O semblante do homem não se alterara, previra essas reações.

- Não será por muito tempo. Além disso, Arielle, em Salem não havia nada parecido - disse com os olhos sorridentes - Entremos e nos acomodemos, o lugar está inteiramente mobiliado, vocês irão gostar.

O otimismo e bom humor do dr. Edgar empurrou os demais e ao abrir a grande porta de mogno, Elizabeth suspirou. Sua animação aumentava a cada cômodo visitado. Peças incrivelmente bem feitas e trabalhadas em seus menores detalhes, desde a imensa mesa na sala de jantar às cabeceiras das camas. E o melhor, móveis de época que ela, como consultora de antiguidades, avaliara pertencerem às décadas entre 1910 e 1930. Uma perfeição.

- Estamos em outro mundo, Edgar - confessou por fim - Não sei como você conseguiu, mas simplesmente adorei - um abraço caloroso selou a aprovação sob os olhares não tão satisfeitos dos jovens Adrian e Arielle.

Edgar era diretor executivo de uma grande empresa de construção civil e ao receber a proposta de aquisição e restauração daquele imóvel não teve nenhuma dúvida, era um negócio fabuloso em termos financeiros.

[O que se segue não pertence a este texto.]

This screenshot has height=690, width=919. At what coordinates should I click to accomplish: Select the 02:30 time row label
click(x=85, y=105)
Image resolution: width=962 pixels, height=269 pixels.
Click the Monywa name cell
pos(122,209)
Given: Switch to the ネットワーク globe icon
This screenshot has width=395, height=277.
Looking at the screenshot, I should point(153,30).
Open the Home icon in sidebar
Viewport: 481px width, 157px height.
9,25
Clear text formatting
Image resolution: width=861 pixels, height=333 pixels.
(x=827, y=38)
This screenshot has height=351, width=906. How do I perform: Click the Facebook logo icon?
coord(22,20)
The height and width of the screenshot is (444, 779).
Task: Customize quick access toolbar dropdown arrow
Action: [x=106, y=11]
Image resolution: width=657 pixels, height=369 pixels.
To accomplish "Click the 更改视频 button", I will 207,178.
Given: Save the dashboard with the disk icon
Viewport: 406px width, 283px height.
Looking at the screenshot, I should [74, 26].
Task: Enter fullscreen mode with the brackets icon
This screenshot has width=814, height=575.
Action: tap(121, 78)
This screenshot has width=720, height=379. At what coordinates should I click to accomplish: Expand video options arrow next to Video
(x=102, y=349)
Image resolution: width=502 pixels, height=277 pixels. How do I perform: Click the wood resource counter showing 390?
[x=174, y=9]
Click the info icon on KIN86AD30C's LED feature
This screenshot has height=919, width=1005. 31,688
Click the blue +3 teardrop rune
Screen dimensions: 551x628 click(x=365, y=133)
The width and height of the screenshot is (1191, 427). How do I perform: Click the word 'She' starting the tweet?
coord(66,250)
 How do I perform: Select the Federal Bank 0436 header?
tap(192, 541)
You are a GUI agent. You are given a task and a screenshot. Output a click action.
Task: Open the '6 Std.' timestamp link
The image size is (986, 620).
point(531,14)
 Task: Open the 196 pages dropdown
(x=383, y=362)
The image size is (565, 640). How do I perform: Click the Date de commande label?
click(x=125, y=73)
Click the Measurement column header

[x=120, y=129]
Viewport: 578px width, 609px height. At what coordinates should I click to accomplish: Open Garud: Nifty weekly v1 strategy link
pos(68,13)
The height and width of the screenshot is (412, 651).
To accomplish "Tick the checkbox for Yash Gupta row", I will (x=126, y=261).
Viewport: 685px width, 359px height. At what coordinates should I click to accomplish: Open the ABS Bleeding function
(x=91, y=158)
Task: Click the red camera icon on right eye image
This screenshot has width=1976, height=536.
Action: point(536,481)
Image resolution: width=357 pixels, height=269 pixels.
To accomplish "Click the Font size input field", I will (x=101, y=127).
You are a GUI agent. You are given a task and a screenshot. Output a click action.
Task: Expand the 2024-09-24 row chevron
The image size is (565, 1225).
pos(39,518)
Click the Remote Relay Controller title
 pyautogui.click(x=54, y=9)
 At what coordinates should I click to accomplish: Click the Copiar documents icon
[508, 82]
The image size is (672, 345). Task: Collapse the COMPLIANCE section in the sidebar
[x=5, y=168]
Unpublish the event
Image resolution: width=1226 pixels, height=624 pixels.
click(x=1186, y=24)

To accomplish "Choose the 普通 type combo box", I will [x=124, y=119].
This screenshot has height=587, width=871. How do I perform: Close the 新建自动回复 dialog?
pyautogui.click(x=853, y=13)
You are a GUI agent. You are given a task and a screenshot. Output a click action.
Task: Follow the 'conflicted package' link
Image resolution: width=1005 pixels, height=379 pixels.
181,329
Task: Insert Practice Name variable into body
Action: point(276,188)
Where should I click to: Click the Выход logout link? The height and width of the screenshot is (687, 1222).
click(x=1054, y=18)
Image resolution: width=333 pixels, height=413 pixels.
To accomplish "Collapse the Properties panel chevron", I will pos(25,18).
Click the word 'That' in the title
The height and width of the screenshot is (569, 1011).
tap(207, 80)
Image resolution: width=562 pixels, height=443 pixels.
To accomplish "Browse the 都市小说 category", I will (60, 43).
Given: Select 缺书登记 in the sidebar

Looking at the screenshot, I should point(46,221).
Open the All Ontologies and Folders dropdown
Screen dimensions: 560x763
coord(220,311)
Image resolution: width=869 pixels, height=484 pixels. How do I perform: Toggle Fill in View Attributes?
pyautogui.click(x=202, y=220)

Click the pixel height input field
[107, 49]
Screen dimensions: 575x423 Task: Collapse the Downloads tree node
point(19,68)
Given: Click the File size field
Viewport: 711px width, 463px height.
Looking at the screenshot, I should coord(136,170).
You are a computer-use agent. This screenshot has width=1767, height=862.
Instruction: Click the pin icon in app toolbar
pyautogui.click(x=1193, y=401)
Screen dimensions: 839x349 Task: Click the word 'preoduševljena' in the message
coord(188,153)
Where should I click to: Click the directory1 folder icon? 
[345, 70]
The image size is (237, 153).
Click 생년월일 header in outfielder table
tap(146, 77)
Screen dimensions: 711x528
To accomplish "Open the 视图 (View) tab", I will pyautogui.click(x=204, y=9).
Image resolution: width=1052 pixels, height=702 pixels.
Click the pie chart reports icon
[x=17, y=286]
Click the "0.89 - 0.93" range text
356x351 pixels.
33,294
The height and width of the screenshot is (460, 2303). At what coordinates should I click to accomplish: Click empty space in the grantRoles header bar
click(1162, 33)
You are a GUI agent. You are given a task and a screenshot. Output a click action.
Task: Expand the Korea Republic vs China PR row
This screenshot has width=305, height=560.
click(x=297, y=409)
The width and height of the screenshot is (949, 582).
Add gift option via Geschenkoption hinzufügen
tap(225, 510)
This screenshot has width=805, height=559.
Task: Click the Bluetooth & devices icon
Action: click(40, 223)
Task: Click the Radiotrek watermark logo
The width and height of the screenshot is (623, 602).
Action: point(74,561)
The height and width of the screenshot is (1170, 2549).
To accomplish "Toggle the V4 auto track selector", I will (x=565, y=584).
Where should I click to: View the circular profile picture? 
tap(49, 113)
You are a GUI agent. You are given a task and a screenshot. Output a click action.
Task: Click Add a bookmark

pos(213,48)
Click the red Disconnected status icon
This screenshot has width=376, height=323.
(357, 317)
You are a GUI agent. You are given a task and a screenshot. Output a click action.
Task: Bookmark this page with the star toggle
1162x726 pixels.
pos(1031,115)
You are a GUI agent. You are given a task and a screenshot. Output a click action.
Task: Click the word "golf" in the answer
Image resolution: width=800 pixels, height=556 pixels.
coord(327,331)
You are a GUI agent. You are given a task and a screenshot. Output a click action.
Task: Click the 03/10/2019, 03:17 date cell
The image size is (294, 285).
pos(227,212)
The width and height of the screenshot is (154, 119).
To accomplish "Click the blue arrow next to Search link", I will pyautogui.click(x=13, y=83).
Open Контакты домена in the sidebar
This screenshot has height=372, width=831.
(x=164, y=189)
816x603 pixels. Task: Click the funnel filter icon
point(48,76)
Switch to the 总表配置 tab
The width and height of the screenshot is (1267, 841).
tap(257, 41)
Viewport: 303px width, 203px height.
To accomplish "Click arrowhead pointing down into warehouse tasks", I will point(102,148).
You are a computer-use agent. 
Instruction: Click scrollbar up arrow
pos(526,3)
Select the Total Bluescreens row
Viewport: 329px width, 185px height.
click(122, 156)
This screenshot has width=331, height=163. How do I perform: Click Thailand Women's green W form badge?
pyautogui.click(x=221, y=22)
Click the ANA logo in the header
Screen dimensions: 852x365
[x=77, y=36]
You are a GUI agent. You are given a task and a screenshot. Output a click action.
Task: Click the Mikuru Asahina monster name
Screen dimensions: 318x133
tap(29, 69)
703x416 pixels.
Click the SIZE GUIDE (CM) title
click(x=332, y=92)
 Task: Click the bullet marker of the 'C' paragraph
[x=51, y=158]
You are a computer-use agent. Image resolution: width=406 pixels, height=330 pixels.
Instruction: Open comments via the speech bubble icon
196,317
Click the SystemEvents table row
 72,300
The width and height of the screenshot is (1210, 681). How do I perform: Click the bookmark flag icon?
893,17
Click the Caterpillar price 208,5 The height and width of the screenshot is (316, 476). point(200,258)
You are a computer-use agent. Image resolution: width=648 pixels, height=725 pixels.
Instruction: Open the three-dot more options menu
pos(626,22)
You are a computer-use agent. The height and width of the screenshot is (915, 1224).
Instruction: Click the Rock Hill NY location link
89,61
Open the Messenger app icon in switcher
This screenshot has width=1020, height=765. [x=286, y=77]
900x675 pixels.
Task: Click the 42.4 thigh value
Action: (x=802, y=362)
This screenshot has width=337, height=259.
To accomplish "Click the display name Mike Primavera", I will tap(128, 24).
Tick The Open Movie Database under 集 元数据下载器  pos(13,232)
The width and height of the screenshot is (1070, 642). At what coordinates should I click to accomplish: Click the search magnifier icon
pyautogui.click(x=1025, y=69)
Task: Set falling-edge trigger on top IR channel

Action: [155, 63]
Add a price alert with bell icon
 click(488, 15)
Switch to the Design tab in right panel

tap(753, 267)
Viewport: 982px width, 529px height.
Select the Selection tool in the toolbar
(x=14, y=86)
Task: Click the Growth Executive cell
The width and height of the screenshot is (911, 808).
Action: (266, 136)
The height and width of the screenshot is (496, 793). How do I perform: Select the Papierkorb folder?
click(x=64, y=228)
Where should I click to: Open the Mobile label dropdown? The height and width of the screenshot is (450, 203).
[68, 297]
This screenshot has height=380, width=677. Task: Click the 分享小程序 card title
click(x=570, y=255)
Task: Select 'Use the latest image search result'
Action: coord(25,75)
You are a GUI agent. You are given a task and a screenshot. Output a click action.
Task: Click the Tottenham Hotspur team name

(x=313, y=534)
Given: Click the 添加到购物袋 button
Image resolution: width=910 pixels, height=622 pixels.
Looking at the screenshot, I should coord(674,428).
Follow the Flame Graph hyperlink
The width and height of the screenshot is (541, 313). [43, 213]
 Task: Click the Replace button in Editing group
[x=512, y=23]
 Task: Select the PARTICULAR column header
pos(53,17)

E se havia algo que Edgar gostava era dinheiro, portanto, não se importou com a condição do vendedor para que a família morasse por seis meses no Castelo assim que estivesse pronto. Um detalhe que ninguém em boa consciência iria discutir, afinal, era um prédio histórico, peculiar e atrativo. Além de tudo, seria divertido, pensou Edgar. Por que não? Fechou o contrato com o representante dos antigos proprietários e iniciou os trabalhos. Finalmente estavam ali agora e Edgar achou que seis meses passariam muito rápido, principalmente depois da reação positiva de sua esposa.

- Querido, onde as crianças ficarão? - Elizabeth perguntou.

- Procurem e o melhor quarto será de quem encontrar primeiro - respondeu dando início à correria dos pequenos adultos que se animaram com essa espécie de aventura. Jovens sempre agem como jovens mesmo que estejam tentando fingir desagrado.

Havia muitos quartos no Castelo. Assim como salas para todas as finalidades: jogos, descanso, leitura, jantar, fumo. O interior do imóvel era bem maior do que a aparência externa deixava antever. Edgar pegou Elizabeth pela mão e a conduziu à suíte principal. A cama king size chamou imediatamente a atenção. Possuía protetores laterais e superior por onde deslizavam cortinas brancas semi-transparentes com ricos detalhes de artesanato, fazendo do móvel um recanto para sonhos de todas as cores.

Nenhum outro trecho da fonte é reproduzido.